Let’s look at this in-depth, line-by-line from the top. The first thing you will notice is that it is a YAML format, but it is worth noting we can also use JSON as well. The first four keys are metadata for the experiment, including a version you can increment as you change the experiment, and tags for grouping experiments together. The sixth line introduces the configuration block, which can have nested keys that act as variables within the experiment.  

The method block is the core logic of this experiment. It introduces actions and probes that are part of the failure scenario. For the sake of simplicity, only one action is taken, stress-instance-memory, in this experiment, but multiple actions or probes could be defined. Actions act on your system in some way, such as generating load or introducing a failure, while probes query the system to report information on its state. In a typical experiment, multiple actions and probes would be chained together to perform actions, then report back on the state.
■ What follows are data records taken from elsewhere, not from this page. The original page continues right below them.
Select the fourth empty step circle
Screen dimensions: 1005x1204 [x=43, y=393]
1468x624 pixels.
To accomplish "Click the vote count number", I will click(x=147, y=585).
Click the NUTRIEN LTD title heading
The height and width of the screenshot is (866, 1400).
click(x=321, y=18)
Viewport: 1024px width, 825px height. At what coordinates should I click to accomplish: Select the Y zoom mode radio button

There are two other types of blocks an experiment can have: the steady-state-hypothesis and rollback blocks. The steady-state-hypothesis block runs before the method block and consists of probes to ensure your system is operating normally before you introduce the failure. The rollback block contains actions to return the state to nominal operating condition after the failure. Both blocks are unique to the application you are running, so we do not include them in this generic example.
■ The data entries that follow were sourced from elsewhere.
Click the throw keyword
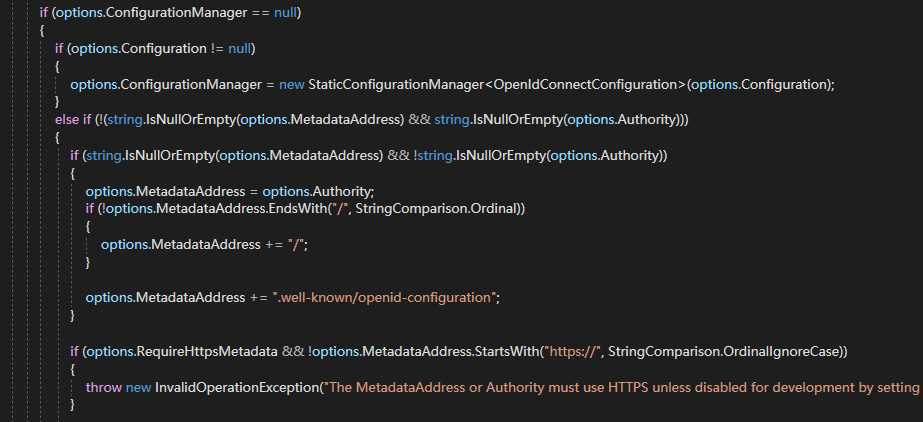 click(104, 386)
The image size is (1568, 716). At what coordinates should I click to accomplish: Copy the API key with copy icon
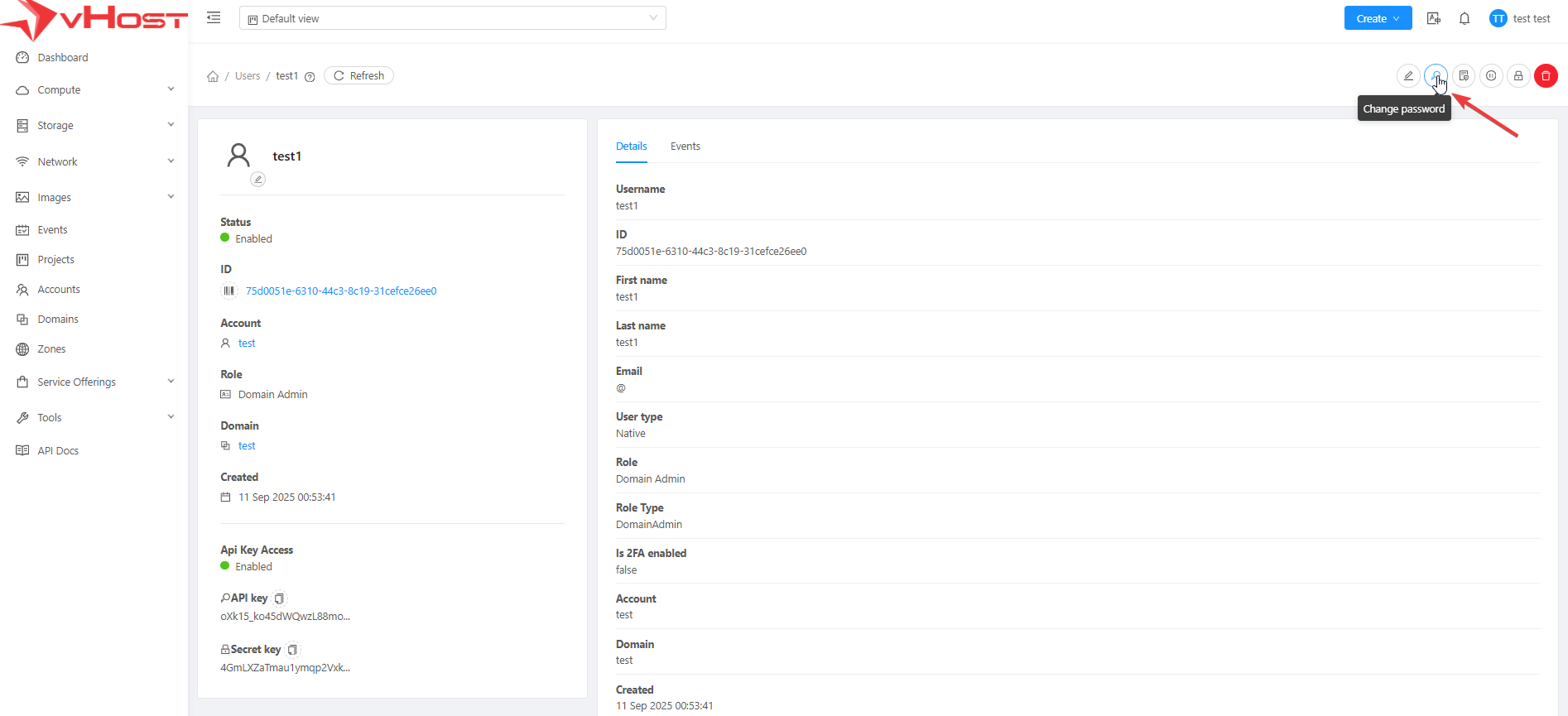point(280,598)
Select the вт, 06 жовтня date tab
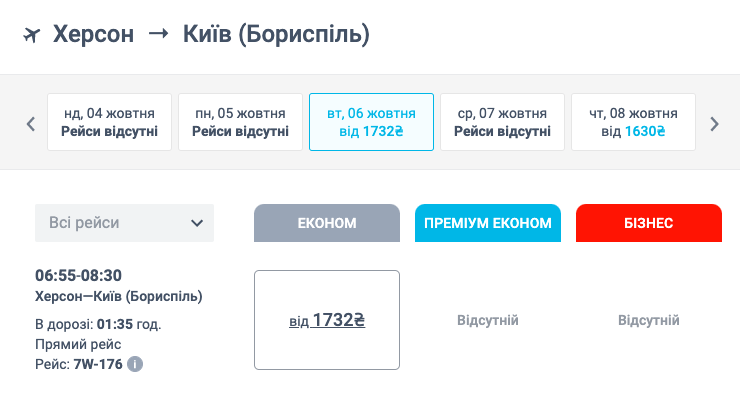This screenshot has height=405, width=740. pyautogui.click(x=371, y=122)
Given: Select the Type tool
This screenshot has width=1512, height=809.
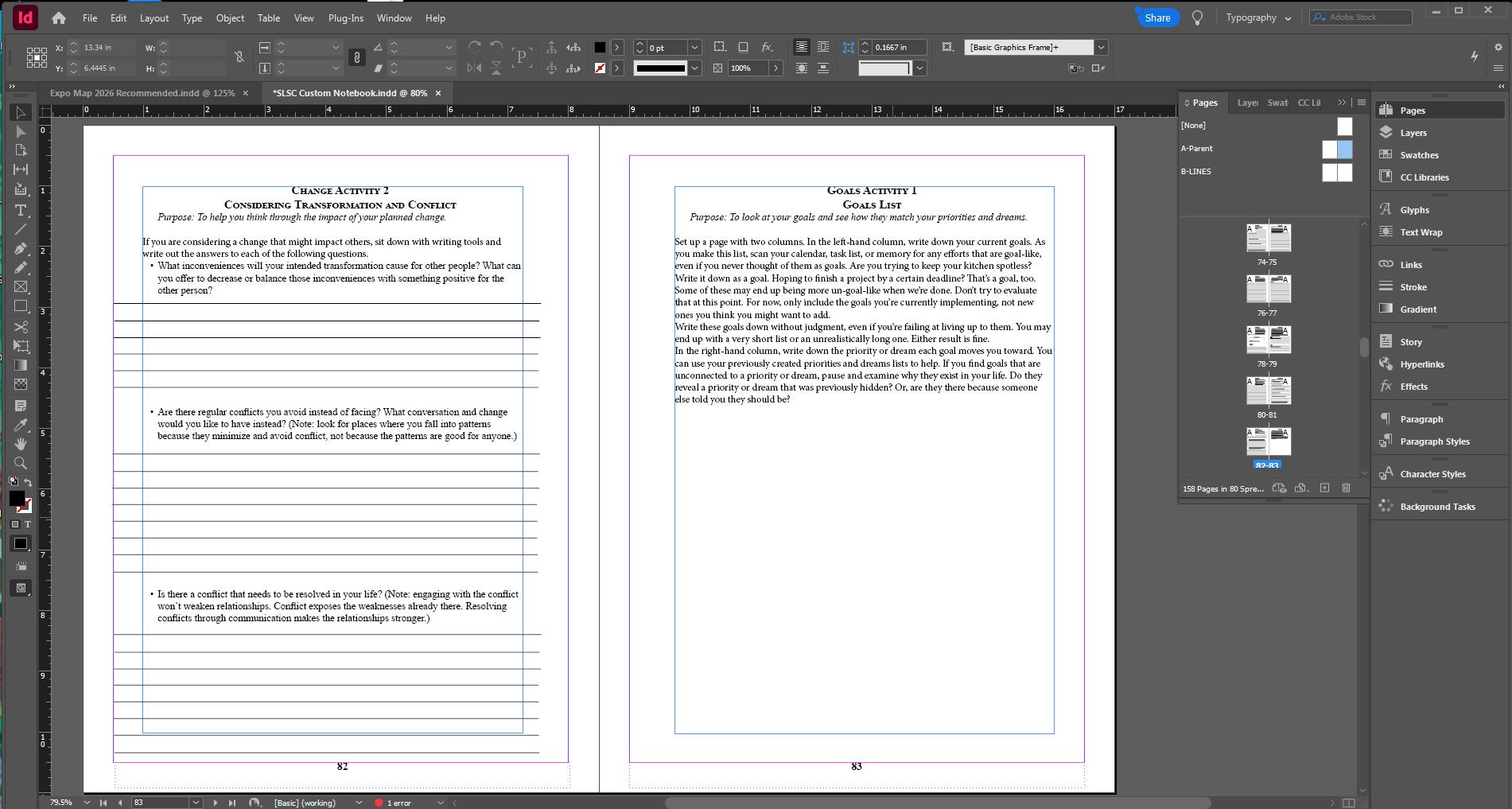Looking at the screenshot, I should pyautogui.click(x=21, y=210).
The provider block is nested within the action block and declares how the action is to be executed. In this case, it’s calling a Python function. Every probe or method must resolve to a function available to the executing system — in this example, we use an AWS Lambda function. The lambda executing this experiment must be built with the code to run the stress-instance-memory function in the resiliencyvr.ec2.actions Python namespace. That code is included in the Resiliency Broker module. Let’s look at this action in more detail to understand how experiment actions work, and how your experiments can be extended using custom actions and probes.

import logging
from typing import List

import boto3
from botocore.exceptions import ClientError
from experimentvr.ec2.shared import get_test_instance_ids


def stress_memory(targets: List[str] = None,
					  	test_target_type: str = None,
 					  	tag_key: str = None,
 					  	tag_value: str = None, 
				  		region: str = None,
					  	duration: str = None,
					  	memory_percentage_per_worker: str = None,
					  	number_of_workers: str = None
):

	test_instance_ids = get_test_instance_ids(test_target_type = test_target_type,
											 	tag_key = tag_key,
											 	tag_value = tag_value,
											 	instance_ids = targets)

	parameters = {
		'duration': [
			duration,
		],
		'workers': [
			number_of_workers,
		],
		'percent': [
			memory_percentage_per_worker,
		]
  }

	session = boto3.Session()
	ssm = session.client('ssm', region)
	try:
		ssm.send_command(DocumentName = "StressMemory",
										InstanceIds = test_instance_ids,
										CloudWatchOutputConfig = {
                                			'CloudWatchOutputEnabled': True},
										Parameters = parameters)
	except ClientError as e:
		logging.error(e)
		raise

	return(True)

The first thing to note is the mapping between the experiment and the function, namely, the func value and argument keys in the experiment map to the name of the function and its arguments in the code. During the execution of the experiment, the execution runtime calls our Python function directly and must pass in values for each argument or accept defaults as declared in the code. The rest of the code gets one or more target EC2 instance ids to effect the failure on using another custom function defined in our Resiliency Broker code, then runs an SSM document called StressMemory on the target instance(s). The SSM document (which is included as part of the Resiliency Pipeline deployment) does the work of hogging memory by running stress-ng on our target instance(s) but from the perspective of the experiment that indirection is immaterial. The action just needs to do something, then subsequent actions or probes can be run to perform further failures, or report on the state of the system.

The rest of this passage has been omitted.